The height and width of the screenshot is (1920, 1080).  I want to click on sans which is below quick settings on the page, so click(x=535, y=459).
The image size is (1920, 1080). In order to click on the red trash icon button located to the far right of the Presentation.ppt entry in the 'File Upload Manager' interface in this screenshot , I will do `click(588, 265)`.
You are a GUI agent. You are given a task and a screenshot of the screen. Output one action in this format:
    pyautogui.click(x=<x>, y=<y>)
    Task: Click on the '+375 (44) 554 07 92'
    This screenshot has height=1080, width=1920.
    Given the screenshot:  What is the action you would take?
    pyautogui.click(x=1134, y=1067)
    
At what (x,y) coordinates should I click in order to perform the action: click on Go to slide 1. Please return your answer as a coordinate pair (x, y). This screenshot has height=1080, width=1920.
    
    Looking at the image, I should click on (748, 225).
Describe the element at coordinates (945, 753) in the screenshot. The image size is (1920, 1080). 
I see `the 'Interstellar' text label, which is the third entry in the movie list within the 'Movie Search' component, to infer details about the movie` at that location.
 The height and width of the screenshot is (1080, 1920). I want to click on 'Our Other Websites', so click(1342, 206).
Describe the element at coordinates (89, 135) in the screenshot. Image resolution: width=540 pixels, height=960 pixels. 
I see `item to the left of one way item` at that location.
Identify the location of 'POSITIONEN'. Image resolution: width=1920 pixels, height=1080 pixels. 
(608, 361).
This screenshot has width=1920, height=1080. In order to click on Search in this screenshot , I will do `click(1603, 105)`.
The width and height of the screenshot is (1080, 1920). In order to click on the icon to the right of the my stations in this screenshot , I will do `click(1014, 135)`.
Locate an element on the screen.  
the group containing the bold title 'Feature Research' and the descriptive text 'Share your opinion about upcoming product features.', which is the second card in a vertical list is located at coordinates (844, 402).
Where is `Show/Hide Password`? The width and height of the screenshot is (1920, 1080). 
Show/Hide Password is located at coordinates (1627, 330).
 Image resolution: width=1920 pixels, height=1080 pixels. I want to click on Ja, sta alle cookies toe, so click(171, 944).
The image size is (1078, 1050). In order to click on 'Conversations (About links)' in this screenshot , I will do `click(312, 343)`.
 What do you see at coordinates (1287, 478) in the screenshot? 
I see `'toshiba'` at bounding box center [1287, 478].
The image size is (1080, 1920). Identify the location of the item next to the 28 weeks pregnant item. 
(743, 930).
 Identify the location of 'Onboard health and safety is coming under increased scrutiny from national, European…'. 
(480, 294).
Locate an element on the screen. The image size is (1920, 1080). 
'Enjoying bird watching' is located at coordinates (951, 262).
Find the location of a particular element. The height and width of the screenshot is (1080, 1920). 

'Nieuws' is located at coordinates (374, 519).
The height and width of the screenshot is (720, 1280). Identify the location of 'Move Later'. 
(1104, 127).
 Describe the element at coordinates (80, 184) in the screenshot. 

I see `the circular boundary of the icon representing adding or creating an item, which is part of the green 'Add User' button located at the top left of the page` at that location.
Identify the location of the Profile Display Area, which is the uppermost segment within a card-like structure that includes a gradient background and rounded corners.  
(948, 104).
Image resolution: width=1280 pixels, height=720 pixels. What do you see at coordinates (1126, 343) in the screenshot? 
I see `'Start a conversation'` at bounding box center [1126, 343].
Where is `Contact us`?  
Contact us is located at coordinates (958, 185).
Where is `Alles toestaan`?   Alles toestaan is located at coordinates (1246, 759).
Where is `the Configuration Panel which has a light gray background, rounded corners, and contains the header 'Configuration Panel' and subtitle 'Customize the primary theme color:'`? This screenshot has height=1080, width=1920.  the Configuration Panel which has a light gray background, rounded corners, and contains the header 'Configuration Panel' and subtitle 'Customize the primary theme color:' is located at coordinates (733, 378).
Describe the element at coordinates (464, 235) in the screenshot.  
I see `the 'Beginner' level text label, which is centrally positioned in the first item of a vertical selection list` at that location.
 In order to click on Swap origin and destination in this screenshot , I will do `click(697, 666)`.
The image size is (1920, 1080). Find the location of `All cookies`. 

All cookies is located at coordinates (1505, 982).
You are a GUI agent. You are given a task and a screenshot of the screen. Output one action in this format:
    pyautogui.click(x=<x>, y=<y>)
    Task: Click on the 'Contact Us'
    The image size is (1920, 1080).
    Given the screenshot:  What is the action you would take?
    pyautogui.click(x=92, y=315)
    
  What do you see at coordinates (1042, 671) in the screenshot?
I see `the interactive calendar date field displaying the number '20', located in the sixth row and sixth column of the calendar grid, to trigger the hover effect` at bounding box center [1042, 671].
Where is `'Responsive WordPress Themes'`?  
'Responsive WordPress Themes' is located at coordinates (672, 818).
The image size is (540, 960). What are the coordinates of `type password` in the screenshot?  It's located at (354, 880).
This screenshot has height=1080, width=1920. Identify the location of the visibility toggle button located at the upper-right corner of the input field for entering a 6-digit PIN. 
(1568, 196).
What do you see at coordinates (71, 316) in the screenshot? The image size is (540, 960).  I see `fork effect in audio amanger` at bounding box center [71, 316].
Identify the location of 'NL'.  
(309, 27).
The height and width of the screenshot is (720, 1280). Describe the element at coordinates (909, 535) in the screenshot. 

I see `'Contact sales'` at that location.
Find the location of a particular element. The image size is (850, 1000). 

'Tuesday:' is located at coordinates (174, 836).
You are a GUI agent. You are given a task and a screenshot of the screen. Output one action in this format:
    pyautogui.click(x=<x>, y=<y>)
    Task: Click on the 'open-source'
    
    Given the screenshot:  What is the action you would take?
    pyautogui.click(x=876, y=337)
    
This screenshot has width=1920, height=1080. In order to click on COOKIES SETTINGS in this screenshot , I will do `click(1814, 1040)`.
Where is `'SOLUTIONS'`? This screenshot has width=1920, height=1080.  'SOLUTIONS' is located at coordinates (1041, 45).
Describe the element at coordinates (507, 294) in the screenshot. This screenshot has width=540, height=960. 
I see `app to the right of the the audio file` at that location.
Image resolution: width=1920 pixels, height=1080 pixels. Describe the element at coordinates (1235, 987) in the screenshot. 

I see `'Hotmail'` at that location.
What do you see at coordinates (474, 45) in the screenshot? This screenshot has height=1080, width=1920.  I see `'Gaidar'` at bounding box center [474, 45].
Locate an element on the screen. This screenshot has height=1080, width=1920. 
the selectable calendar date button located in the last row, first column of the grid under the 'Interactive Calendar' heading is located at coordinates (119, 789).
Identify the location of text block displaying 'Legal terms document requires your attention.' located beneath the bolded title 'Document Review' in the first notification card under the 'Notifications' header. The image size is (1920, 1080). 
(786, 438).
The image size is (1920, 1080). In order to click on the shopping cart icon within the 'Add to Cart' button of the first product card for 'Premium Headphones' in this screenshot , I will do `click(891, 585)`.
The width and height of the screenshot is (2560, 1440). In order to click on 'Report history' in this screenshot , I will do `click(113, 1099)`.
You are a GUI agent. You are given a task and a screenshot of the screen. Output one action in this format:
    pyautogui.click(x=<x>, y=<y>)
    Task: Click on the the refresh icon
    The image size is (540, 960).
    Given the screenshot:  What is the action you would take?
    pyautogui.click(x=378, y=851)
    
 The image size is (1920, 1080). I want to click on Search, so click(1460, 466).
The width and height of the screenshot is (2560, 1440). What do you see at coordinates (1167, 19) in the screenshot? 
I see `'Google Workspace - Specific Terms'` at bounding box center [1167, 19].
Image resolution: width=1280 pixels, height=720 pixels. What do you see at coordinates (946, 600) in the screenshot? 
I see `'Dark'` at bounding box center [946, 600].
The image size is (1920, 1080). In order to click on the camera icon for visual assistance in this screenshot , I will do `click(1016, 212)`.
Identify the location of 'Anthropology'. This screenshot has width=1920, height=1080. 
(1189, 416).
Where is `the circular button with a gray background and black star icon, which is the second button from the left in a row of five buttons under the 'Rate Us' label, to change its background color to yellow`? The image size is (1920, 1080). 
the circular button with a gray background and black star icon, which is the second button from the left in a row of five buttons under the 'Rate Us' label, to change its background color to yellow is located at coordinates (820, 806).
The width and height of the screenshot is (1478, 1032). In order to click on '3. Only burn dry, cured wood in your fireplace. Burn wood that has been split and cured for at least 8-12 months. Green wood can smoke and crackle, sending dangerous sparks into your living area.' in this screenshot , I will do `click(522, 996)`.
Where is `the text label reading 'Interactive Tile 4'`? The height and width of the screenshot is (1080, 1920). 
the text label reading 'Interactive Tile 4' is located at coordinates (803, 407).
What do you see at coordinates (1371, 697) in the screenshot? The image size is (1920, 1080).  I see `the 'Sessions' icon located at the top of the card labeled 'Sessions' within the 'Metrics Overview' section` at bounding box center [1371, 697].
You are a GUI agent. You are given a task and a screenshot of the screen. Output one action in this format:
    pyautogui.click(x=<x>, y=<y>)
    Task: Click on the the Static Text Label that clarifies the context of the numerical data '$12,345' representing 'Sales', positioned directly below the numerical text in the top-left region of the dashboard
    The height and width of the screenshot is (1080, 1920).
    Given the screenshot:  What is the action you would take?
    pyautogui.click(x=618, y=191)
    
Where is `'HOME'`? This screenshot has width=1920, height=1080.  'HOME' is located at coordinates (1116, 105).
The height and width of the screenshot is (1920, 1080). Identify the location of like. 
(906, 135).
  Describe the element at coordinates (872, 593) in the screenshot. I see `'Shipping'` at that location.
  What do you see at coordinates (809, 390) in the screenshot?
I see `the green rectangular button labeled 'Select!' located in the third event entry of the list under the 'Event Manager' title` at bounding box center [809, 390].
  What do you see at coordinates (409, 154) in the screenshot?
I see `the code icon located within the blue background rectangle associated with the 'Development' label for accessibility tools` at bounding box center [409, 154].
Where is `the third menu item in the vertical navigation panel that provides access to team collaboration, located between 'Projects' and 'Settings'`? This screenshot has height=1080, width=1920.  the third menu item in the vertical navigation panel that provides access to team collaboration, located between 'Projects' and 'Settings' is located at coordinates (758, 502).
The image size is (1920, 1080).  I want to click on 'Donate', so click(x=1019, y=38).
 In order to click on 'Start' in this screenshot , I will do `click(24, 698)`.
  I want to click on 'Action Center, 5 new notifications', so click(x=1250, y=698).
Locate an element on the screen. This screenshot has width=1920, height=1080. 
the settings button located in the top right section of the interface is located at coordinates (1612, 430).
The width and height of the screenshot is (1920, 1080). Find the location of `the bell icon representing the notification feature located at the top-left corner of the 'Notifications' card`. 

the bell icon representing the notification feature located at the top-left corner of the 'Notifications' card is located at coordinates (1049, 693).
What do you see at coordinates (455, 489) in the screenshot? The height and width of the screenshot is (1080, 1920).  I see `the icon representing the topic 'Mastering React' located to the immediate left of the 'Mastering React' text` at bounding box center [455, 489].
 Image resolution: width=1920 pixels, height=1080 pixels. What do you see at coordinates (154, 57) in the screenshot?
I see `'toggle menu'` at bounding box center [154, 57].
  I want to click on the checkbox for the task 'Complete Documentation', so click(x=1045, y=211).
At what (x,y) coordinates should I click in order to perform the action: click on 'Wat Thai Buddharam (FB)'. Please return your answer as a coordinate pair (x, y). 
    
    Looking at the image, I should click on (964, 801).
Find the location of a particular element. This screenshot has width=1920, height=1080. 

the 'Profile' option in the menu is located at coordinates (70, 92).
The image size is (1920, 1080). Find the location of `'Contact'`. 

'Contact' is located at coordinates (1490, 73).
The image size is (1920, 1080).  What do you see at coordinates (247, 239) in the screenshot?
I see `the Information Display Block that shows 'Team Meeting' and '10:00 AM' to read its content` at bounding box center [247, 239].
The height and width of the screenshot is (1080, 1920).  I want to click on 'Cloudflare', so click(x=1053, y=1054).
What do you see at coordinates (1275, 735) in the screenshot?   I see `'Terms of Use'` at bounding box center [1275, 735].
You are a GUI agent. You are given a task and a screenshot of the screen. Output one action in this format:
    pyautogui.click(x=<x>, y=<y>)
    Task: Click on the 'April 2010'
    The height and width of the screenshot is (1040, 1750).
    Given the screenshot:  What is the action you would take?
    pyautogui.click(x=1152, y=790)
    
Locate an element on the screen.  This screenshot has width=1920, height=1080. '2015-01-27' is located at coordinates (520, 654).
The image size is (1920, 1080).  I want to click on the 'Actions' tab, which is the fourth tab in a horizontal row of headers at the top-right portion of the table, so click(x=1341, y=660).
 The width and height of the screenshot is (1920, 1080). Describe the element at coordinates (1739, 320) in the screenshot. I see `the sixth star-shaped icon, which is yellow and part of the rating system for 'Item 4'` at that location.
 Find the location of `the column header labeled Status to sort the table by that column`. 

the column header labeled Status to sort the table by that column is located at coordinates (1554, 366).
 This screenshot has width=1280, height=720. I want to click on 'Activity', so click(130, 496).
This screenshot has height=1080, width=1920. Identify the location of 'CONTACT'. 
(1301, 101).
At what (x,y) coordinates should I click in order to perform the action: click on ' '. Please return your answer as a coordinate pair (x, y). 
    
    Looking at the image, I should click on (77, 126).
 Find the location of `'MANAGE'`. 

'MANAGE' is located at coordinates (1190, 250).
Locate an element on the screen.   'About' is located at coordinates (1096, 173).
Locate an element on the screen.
= = = =
> What the task requires
Write out the entries above exactly, starting at the line that contains "The width and height of the screenshot is (2560, 1440). In" and ending at the line that contains "the text label reading 'Interactive Tile 4' is", with both of those lines included.

> Output for this task
The width and height of the screenshot is (2560, 1440). In order to click on 'Report history' in this screenshot , I will do `click(113, 1099)`.
You are a GUI agent. You are given a task and a screenshot of the screen. Output one action in this format:
    pyautogui.click(x=<x>, y=<y>)
    Task: Click on the the refresh icon
    The image size is (540, 960).
    Given the screenshot:  What is the action you would take?
    pyautogui.click(x=378, y=851)
    
 The image size is (1920, 1080). I want to click on Search, so click(1460, 466).
The width and height of the screenshot is (2560, 1440). What do you see at coordinates (1167, 19) in the screenshot? 
I see `'Google Workspace - Specific Terms'` at bounding box center [1167, 19].
Image resolution: width=1280 pixels, height=720 pixels. What do you see at coordinates (946, 600) in the screenshot? 
I see `'Dark'` at bounding box center [946, 600].
The image size is (1920, 1080). In order to click on the camera icon for visual assistance in this screenshot , I will do `click(1016, 212)`.
Identify the location of 'Anthropology'. This screenshot has width=1920, height=1080. 
(1189, 416).
Where is `the circular button with a gray background and black star icon, which is the second button from the left in a row of five buttons under the 'Rate Us' label, to change its background color to yellow`? The image size is (1920, 1080). 
the circular button with a gray background and black star icon, which is the second button from the left in a row of five buttons under the 'Rate Us' label, to change its background color to yellow is located at coordinates (820, 806).
The width and height of the screenshot is (1478, 1032). In order to click on '3. Only burn dry, cured wood in your fireplace. Burn wood that has been split and cured for at least 8-12 months. Green wood can smoke and crackle, sending dangerous sparks into your living area.' in this screenshot , I will do `click(522, 996)`.
Where is `the text label reading 'Interactive Tile 4'`? The height and width of the screenshot is (1080, 1920). 
the text label reading 'Interactive Tile 4' is located at coordinates (803, 407).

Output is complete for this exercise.